» TASKS:
[1] In the essay on getting old, what did the writer's mother do to pictures of herself in her later years?
[2] Reproduce the essay on getting old between "Whenever I see" and "Aleve isn’t required.", inclusive.
[3] Carry the essay on getting old forward from its last sentence.

» READING PASSAGE:
When Did I Get Old?
I didn’t sign up for this. I was supposed to always have a full head of hair and half decent looks. I wasn’t supposed to have enough loose skin to create another person or a belly that can be seen from space. Somewhere along life’s journey, Mother Nature got mean, and I’m not sure when it happened. At my age the years all blend together.
Whenever I see myself in a photo now, I cringe and want to ban whoever took it from using a camera for life. There should be laws against taking photos of people my age. When my mother was in her later years, she used to take a pair of scissors and cut herself out of any pictures she was in. On one visit to our house she went through an entire album and eliminated herself from every photo. I now understand why she did that.
When you are young and get a cold or an unexpected pain, you don’t think anything of it: that’s because you know it will end soon. At this point in life, you start fretting about some terminal disease that may be on the horizon. Getting out of bed or a chair can be the biggest challenge you face each day. Aches and pains are an every day occurrence, and you embrace the ones when Advil or Aleve isn’t required.

» Records excerpted from a collection:

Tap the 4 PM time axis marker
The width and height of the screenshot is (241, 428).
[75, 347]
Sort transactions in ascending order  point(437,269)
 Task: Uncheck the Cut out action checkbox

* * *

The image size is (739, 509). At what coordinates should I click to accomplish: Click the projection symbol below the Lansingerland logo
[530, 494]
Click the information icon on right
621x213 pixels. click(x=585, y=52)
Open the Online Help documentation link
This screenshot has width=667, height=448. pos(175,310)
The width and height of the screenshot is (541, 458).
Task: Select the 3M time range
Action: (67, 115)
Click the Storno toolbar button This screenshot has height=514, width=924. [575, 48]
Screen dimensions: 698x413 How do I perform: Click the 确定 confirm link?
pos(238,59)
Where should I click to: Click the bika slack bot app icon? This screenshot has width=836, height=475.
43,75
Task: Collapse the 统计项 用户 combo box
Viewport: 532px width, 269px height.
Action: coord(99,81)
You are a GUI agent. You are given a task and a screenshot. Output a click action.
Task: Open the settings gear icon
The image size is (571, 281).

==

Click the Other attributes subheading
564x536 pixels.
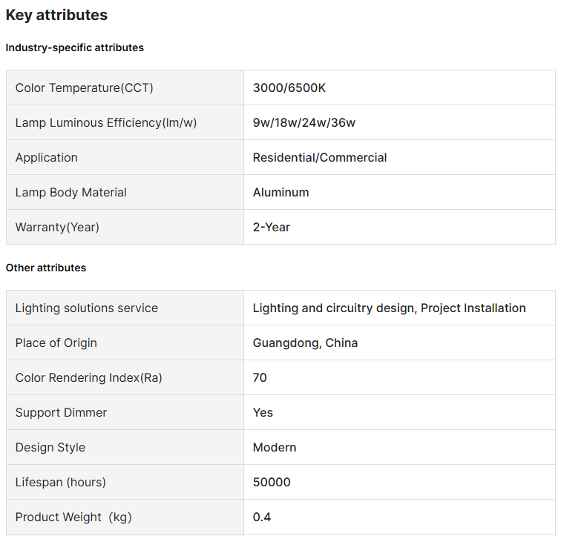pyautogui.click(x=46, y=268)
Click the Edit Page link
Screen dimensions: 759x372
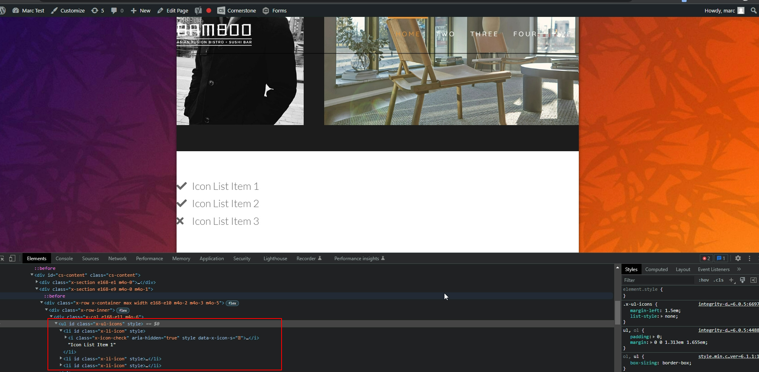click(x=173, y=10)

» WRITTEN RESPONSES:
[1] She cut herself out of them with a pair of scissors.

[2]
Whenever I see myself in a photo now, I cringe and want to ban whoever took it from using a camera for life. There should be laws against taking photos of people my age. When my mother was in her later years, she used to take a pair of scissors and cut herself out of any pictures she was in. On one visit to our house she went through an entire album and eliminated herself from every photo. I now understand why she did that.
When you are young and get a cold or an unexpected pain, you don’t think anything of it: that’s because you know it will end soon. At this point in life, you start fretting about some terminal disease that may be on the horizon. Getting out of bed or a chair can be the biggest challenge you face each day. Aches and pains are an every day occurrence, and you embrace the ones when Advil or Aleve isn’t required.

[3]
Entries on the calendar have evolved from parties and nights on the town to doctor and dentist appointments. Whenever we get together with people now, the conversation usually centers around the most recent ailments or operations. In the senior community where we live, if you see a vehicle leaving the neighborhood after 7:00 p.m., it’s either a visitor or an ambulance.
As you grow older, you don’t want to acknowledge another birthday because the mental part fuels the physical part which can result in a trip to the medicine cabinet for the anti-depression medication.
Whenever you turn another year older, people like to say it beats the alternative. I guess that’s true, so rather than continue to lament the aging process, I think I will pour myself a glass of wine to help me hang on.